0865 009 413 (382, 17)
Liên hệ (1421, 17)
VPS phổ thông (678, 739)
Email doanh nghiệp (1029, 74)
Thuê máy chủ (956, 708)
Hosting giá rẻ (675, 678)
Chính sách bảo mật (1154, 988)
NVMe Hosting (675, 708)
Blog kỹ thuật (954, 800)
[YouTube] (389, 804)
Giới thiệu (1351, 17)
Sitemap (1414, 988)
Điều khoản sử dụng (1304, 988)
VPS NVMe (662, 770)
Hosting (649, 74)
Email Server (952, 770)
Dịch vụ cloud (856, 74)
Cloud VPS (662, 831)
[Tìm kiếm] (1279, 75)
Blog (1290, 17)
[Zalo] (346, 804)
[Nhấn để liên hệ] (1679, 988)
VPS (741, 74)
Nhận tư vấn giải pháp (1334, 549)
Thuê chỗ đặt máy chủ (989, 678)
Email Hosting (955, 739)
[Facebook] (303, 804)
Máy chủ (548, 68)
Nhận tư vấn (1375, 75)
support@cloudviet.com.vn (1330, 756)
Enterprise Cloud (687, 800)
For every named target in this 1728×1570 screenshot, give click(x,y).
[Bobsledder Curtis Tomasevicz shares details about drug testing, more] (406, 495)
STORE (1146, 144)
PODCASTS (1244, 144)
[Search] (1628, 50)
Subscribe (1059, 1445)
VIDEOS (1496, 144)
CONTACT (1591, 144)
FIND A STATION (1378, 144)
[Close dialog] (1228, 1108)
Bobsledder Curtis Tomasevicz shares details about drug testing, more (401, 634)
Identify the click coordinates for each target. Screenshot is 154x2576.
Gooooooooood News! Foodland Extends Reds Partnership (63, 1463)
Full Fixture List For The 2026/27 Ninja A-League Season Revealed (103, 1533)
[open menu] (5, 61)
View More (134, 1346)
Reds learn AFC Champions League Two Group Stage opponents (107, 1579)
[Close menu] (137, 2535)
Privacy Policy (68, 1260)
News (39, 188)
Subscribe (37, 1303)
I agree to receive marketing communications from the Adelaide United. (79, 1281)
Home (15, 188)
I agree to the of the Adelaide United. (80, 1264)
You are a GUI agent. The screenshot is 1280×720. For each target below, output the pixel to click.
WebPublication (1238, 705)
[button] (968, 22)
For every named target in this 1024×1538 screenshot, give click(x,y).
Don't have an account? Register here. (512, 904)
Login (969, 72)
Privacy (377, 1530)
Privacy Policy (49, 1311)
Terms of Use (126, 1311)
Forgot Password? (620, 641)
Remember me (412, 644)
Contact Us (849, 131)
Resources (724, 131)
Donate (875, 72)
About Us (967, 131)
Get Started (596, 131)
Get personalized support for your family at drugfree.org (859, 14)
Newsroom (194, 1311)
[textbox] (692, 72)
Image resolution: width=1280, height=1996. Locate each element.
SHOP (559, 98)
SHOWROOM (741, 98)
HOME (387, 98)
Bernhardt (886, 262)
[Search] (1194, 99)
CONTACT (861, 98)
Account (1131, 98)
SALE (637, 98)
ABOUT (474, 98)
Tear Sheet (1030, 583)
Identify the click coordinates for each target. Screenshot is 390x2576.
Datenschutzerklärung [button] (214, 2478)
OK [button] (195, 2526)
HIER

━━━━━━━━━━━━━━━━━━━━━━━━━━━━━━

Line by line, please copy the records above exactly.

> Answer to the exercise
0865 009 413 (382, 17)
Liên hệ (1421, 17)
VPS phổ thông (678, 739)
Email doanh nghiệp (1029, 74)
Thuê máy chủ (956, 708)
Hosting giá rẻ (675, 678)
Chính sách bảo mật (1154, 988)
NVMe Hosting (675, 708)
Blog kỹ thuật (954, 800)
[YouTube] (389, 804)
Giới thiệu (1351, 17)
Sitemap (1414, 988)
Điều khoản sử dụng (1304, 988)
VPS NVMe (662, 770)
Hosting (649, 74)
Email Server (952, 770)
Dịch vụ cloud (856, 74)
Cloud VPS (662, 831)
[Tìm kiếm] (1279, 75)
Blog (1290, 17)
[Zalo] (346, 804)
[Nhấn để liên hệ] (1679, 988)
VPS (741, 74)
Nhận tư vấn giải pháp (1334, 549)
Thuê chỗ đặt máy chủ (989, 678)
Email Hosting (955, 739)
[Facebook] (303, 804)
Máy chủ (548, 68)
Nhận tư vấn (1375, 75)
support@cloudviet.com.vn (1330, 756)
Enterprise Cloud (687, 800)
For every named target in this 1728×1570 screenshot, give click(x,y).
[Bobsledder Curtis Tomasevicz shares details about drug testing, more] (406, 495)
STORE (1146, 144)
PODCASTS (1244, 144)
[Search] (1628, 50)
Subscribe (1059, 1445)
VIDEOS (1496, 144)
CONTACT (1591, 144)
FIND A STATION (1378, 144)
[Close dialog] (1228, 1108)
Bobsledder Curtis Tomasevicz shares details about drug testing, more (401, 634)
Identify the click coordinates for each target. Screenshot is 154x2576.
Gooooooooood News! Foodland Extends Reds Partnership (63, 1463)
Full Fixture List For The 2026/27 Ninja A-League Season Revealed (103, 1533)
[open menu] (5, 61)
View More (134, 1346)
Reds learn AFC Champions League Two Group Stage opponents (107, 1579)
[Close menu] (137, 2535)
Privacy Policy (68, 1260)
News (39, 188)
Subscribe (37, 1303)
I agree to receive marketing communications from the Adelaide United. (79, 1281)
Home (15, 188)
I agree to the of the Adelaide United. (80, 1264)
You are a GUI agent. The screenshot is 1280×720. For each target below, output the pixel to click.
WebPublication (1238, 705)
[button] (968, 22)
For every named target in this 1024×1538 screenshot, give click(x,y).
Don't have an account? Register here. (512, 904)
Login (969, 72)
Privacy (377, 1530)
Privacy Policy (49, 1311)
Terms of Use (126, 1311)
Forgot Password? (620, 641)
Remember me (412, 644)
Contact Us (849, 131)
Resources (724, 131)
Donate (875, 72)
About Us (967, 131)
Get Started (596, 131)
Get personalized support for your family at drugfree.org (859, 14)
Newsroom (194, 1311)
[textbox] (692, 72)
Image resolution: width=1280, height=1996. Locate each element.
SHOP (559, 98)
SHOWROOM (741, 98)
HOME (387, 98)
Bernhardt (886, 262)
[Search] (1194, 99)
CONTACT (861, 98)
Account (1131, 98)
SALE (637, 98)
ABOUT (474, 98)
Tear Sheet (1030, 583)
Identify the click coordinates for each target. Screenshot is 390x2576.
Datenschutzerklärung [button] (214, 2478)
OK [button] (195, 2526)
HIER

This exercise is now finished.